2002 Douglas R. White and Michael Houseman The Navigability of Strong Ties: Small Worlds, Tie Strength and Network Topology, in Networks and Complexity Special Issue, Complexity 8(1):72-81. SFI Preprint eScholarship Reprint
Abstract of the Book. Network visualization and representation of ethnographic and network data on the structure and dynamics of a nomad clan is used to explore prior theory on social structure, illustrated through the focus on pastoralists and our ethnographic study in particular. We also consider at a very general level the importance of behavioral data as against alternate perspectives and approaches, including that of Bourdieu.
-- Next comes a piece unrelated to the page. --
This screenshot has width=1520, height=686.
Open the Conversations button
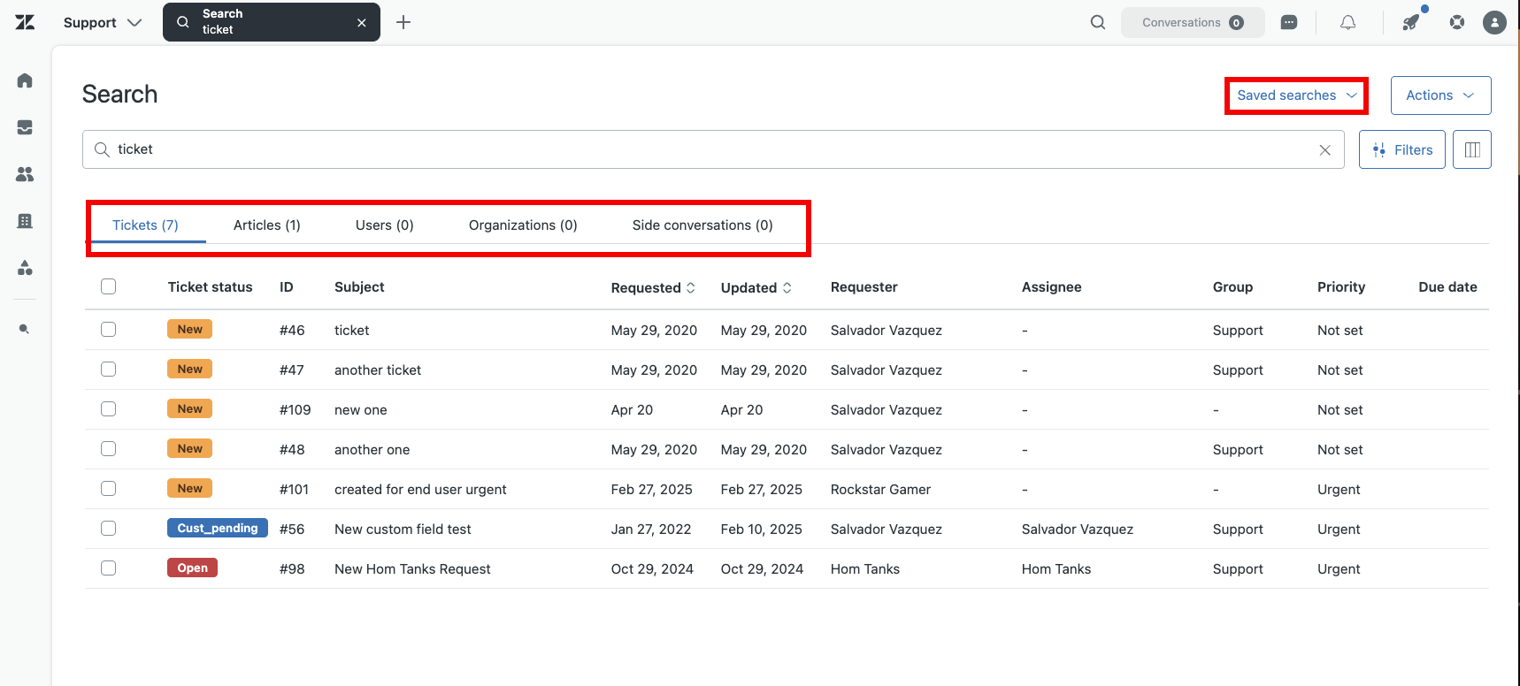coord(1193,23)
The value of this approach to anthropology - in using network visualization and representation - is in the ability to conceptualize and analyze detailed relational systems in terms of social processes and emergent structures that continually reconstitute the social and cultural models of a given society.
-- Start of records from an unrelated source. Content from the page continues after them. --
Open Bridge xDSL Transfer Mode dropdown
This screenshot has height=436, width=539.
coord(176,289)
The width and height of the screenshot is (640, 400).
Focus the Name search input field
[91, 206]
Understanding the inherent richness of anthropological data is vastly enhanced by embedding elements that might otherwise simply be treated in the aggregate into a network framework in which it is the linkages between elements that can contribute to our ability to gain new insights. The clan-like kinship systems of the Near East and Central Asia, for example, pose a fundamental problem for anthropological theories. Exchange or alliance theories fail to articulate to groups that do not simply marry out in alliances with other groups, but create a mix of marriage choices as between a preference for taking close relatives in marriage (e.g., FaBrDa) at one pole and out-marriages of varying degrees of remoteness at the other. This forms a social field in which social cohesion can operate at various levels. Many such societies, as we have seen in Afghanistan, are capable to rapid remobilizations of social "structure" by shifting the level at which cohesive elements are regrouped, reassimilating as allies those who were previously enemies, and utilizing what Westerners would like to call 'factionalism' as a flexible instrument for conflict resolution at various levels. The vocabularies of social identity in such societies also have this shifting quality as between local group, larger clan, and broader social identities.
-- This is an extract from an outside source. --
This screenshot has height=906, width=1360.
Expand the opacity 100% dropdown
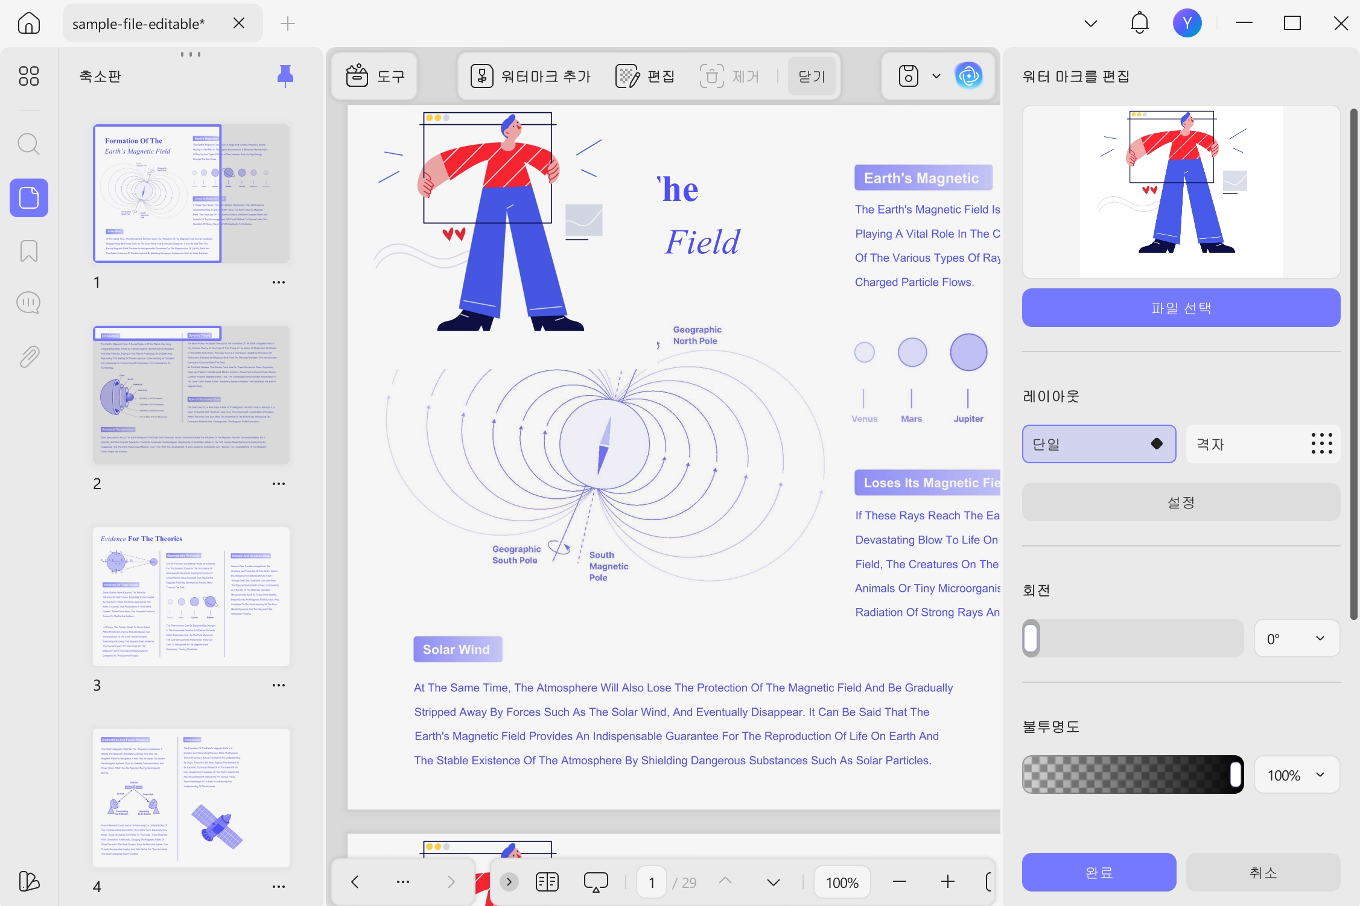coord(1297,775)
The theory of practice, such as developed by Bourdieu, was designed to overcome the dilemma of static anthropological models of structure, or theories of social exchange that presupposed the units of analysis. In doing so, however, praxis theories tended to join with the larger linguistic and textual turn in anthropology, to define the field of social flexibility in terms of the multivocal and strategic play of symbols and identities. The period of brief enthusiasm for network analysis, in the 1960s, also passed from vogue quickly with the fascination of symbolic analysis. The early forms of network theory were conceived of by practitioners not as a new theoretical approach but as a toolkit for capturing fluidity of small-scale interactions occurring on the margins of the more fixed institutional structures (studied by structure-functionalism). Theories of 'relative structure,' such as developed by Evans-Pritchard to explicate the dynamics of the segmentary lineage (later built upon by Sahlins) were a partial attempt to solve the kind of problem that structural interpretations presented for dynamical phenomena, but these attempts could not escape the limitations of their initial assumptions and their concretizing of the 'object' of study as if only segmentary lineages posed this kind of problem.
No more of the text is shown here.